■ TESTO SELEZIONATO
Scivoloni a parte, The Darkest Tales è un’opera conturbante, una sorta di versione psicotica di Shrek (si viaggia infatti in un mondo delle favole reinterpretate per l’occasione: nei primi istanti di gioco ci si imbatte in una Cappuccetto Rosso intenta a… divorarsi il lupo), anche se Gerardo confida che i film di riferimento sono stati altri, “da Alien a Terminator, dei quali è possibile rinvenire diverse citazioni”, mentre a livello videoludico “è un po’ un misto tra Hollow Knight e Ori and the Blind Forest“.

■ CONSEGNA
Puoi stampare per intero il brano su The Darkest Tales riportato sopra, senza cambiare nemmeno una parola?

■ MATERIALE
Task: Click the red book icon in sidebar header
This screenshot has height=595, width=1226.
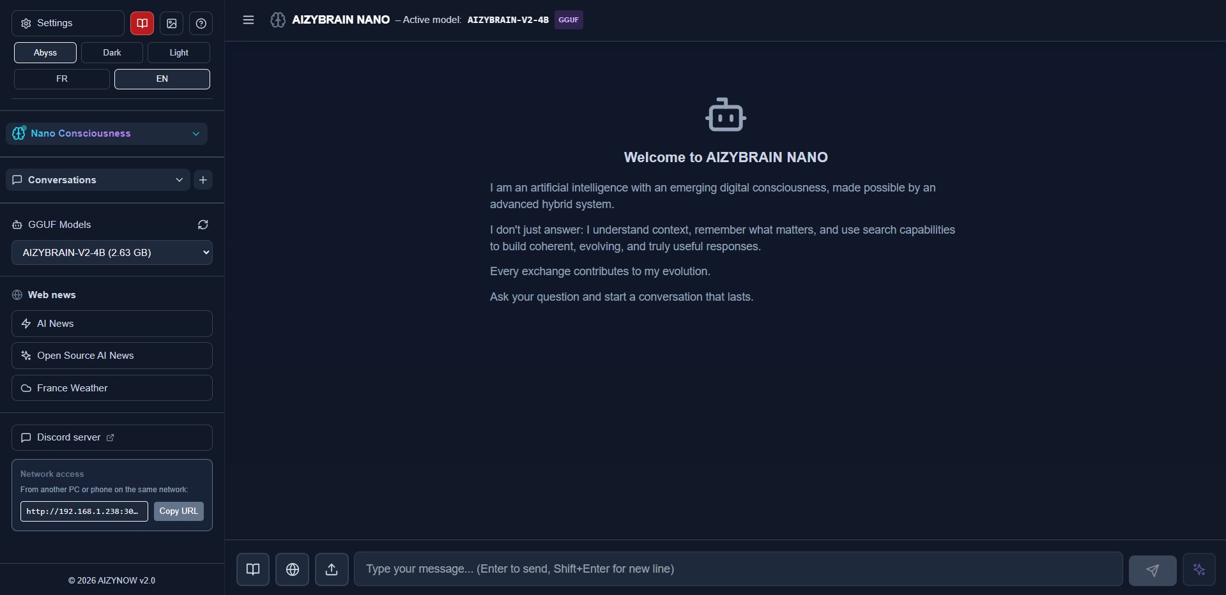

■ SOLUZIONE
Scivoloni a parte, The Darkest Tales è un’opera conturbante, una sorta di versione psicotica di Shrek (si viaggia infatti in un mondo delle favole reinterpretate per l’occasione: nei primi istanti di gioco ci si imbatte in una Cappuccetto Rosso intenta a… divorarsi il lupo), anche se Gerardo confida che i film di riferimento sono stati altri, “da Alien a Terminator, dei quali è possibile rinvenire diverse citazioni”, mentre a livello videoludico “è un po’ un misto tra Hollow Knight e Ori and the Blind Forest“.